* Start *

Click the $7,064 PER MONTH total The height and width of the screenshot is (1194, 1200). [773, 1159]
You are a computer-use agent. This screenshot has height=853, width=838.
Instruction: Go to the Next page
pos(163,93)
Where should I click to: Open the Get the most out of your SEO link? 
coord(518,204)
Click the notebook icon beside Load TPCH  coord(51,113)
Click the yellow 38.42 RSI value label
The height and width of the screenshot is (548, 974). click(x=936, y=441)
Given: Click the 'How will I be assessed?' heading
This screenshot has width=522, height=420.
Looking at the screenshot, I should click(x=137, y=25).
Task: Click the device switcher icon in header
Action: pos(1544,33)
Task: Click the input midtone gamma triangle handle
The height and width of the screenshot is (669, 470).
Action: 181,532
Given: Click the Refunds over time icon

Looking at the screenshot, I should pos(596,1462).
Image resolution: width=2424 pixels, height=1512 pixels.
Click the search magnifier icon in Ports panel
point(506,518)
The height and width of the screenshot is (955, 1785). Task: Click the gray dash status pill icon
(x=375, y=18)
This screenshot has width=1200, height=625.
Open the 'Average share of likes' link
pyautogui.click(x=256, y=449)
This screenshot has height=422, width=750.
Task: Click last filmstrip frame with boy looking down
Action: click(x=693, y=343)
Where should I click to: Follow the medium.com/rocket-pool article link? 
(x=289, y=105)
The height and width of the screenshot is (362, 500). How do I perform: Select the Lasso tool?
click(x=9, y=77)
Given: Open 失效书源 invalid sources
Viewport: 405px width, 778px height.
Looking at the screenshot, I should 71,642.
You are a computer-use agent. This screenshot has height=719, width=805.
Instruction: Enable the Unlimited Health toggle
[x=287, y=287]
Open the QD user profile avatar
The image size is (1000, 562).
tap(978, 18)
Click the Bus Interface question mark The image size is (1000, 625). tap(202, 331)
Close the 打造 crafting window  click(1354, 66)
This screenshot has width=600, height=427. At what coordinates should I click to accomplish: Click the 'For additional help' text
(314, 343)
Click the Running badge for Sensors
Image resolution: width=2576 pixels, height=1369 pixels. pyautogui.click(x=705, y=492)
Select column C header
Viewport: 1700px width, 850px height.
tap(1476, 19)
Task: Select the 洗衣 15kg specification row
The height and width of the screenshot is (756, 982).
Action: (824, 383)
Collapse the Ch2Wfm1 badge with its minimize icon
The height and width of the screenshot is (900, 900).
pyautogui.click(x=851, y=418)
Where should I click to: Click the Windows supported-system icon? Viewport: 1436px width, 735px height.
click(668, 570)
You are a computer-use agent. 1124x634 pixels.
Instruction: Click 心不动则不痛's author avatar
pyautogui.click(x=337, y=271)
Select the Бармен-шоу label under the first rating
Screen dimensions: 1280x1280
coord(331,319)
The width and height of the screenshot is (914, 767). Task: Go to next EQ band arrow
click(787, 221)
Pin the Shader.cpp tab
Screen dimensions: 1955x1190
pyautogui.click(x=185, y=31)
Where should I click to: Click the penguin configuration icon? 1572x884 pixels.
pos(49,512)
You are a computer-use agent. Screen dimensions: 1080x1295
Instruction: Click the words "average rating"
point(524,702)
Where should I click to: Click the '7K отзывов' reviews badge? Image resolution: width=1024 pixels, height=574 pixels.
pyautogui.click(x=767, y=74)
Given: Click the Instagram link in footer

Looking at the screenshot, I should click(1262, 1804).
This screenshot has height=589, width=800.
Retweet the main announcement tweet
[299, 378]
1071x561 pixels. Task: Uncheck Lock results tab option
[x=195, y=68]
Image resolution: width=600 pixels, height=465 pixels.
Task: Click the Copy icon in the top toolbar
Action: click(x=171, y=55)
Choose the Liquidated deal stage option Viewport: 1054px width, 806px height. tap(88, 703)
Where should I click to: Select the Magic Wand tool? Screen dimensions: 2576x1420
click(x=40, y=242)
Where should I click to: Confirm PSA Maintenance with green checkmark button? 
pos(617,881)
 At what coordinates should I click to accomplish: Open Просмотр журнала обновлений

* End *

Exercise description →
Rewrite all of the material above so that every "Where should I click to" becomes "What should I click to", leaving everything else unchanged.

Response to this exercise →
Click the $7,064 PER MONTH total The height and width of the screenshot is (1194, 1200). [773, 1159]
You are a computer-use agent. This screenshot has height=853, width=838.
Instruction: Go to the Next page
pos(163,93)
What should I click to: Open the Get the most out of your SEO link? 
coord(518,204)
Click the notebook icon beside Load TPCH  coord(51,113)
Click the yellow 38.42 RSI value label
The height and width of the screenshot is (548, 974). click(x=936, y=441)
Given: Click the 'How will I be assessed?' heading
This screenshot has width=522, height=420.
Looking at the screenshot, I should click(x=137, y=25).
Task: Click the device switcher icon in header
Action: pos(1544,33)
Task: Click the input midtone gamma triangle handle
The height and width of the screenshot is (669, 470).
Action: 181,532
Given: Click the Refunds over time icon

Looking at the screenshot, I should pos(596,1462).
Image resolution: width=2424 pixels, height=1512 pixels.
Click the search magnifier icon in Ports panel
point(506,518)
The height and width of the screenshot is (955, 1785). Task: Click the gray dash status pill icon
(x=375, y=18)
This screenshot has width=1200, height=625.
Open the 'Average share of likes' link
pyautogui.click(x=256, y=449)
This screenshot has height=422, width=750.
Task: Click last filmstrip frame with boy looking down
Action: click(x=693, y=343)
What should I click to: Follow the medium.com/rocket-pool article link? 
(x=289, y=105)
The height and width of the screenshot is (362, 500). How do I perform: Select the Lasso tool?
click(x=9, y=77)
Given: Open 失效书源 invalid sources
Viewport: 405px width, 778px height.
Looking at the screenshot, I should 71,642.
You are a computer-use agent. This screenshot has height=719, width=805.
Instruction: Enable the Unlimited Health toggle
[x=287, y=287]
Open the QD user profile avatar
The image size is (1000, 562).
tap(978, 18)
Click the Bus Interface question mark The image size is (1000, 625). tap(202, 331)
Close the 打造 crafting window  click(1354, 66)
This screenshot has width=600, height=427. At what coordinates should I click to accomplish: Click the 'For additional help' text
(314, 343)
Click the Running badge for Sensors
Image resolution: width=2576 pixels, height=1369 pixels. pyautogui.click(x=705, y=492)
Select column C header
Viewport: 1700px width, 850px height.
tap(1476, 19)
Task: Select the 洗衣 15kg specification row
The height and width of the screenshot is (756, 982).
Action: (824, 383)
Collapse the Ch2Wfm1 badge with its minimize icon
The height and width of the screenshot is (900, 900).
pyautogui.click(x=851, y=418)
What should I click to: Click the Windows supported-system icon? Viewport: 1436px width, 735px height.
click(668, 570)
You are a computer-use agent. 1124x634 pixels.
Instruction: Click 心不动则不痛's author avatar
pyautogui.click(x=337, y=271)
Select the Бармен-шоу label under the first rating
Screen dimensions: 1280x1280
coord(331,319)
The width and height of the screenshot is (914, 767). Task: Go to next EQ band arrow
click(787, 221)
Pin the Shader.cpp tab
Screen dimensions: 1955x1190
pyautogui.click(x=185, y=31)
What should I click to: Click the penguin configuration icon? 1572x884 pixels.
pos(49,512)
You are a computer-use agent. Screen dimensions: 1080x1295
Instruction: Click the words "average rating"
point(524,702)
What should I click to: Click the '7K отзывов' reviews badge? Image resolution: width=1024 pixels, height=574 pixels.
pyautogui.click(x=767, y=74)
Given: Click the Instagram link in footer

Looking at the screenshot, I should click(1262, 1804).
This screenshot has height=589, width=800.
Retweet the main announcement tweet
[299, 378]
1071x561 pixels. Task: Uncheck Lock results tab option
[x=195, y=68]
Image resolution: width=600 pixels, height=465 pixels.
Task: Click the Copy icon in the top toolbar
Action: click(x=171, y=55)
Choose the Liquidated deal stage option Viewport: 1054px width, 806px height. tap(88, 703)
What should I click to: Select the Magic Wand tool? Screen dimensions: 2576x1420
click(x=40, y=242)
What should I click to: Confirm PSA Maintenance with green checkmark button? 
pos(617,881)
 At what coordinates should I click to accomplish: Open Просмотр журнала обновлений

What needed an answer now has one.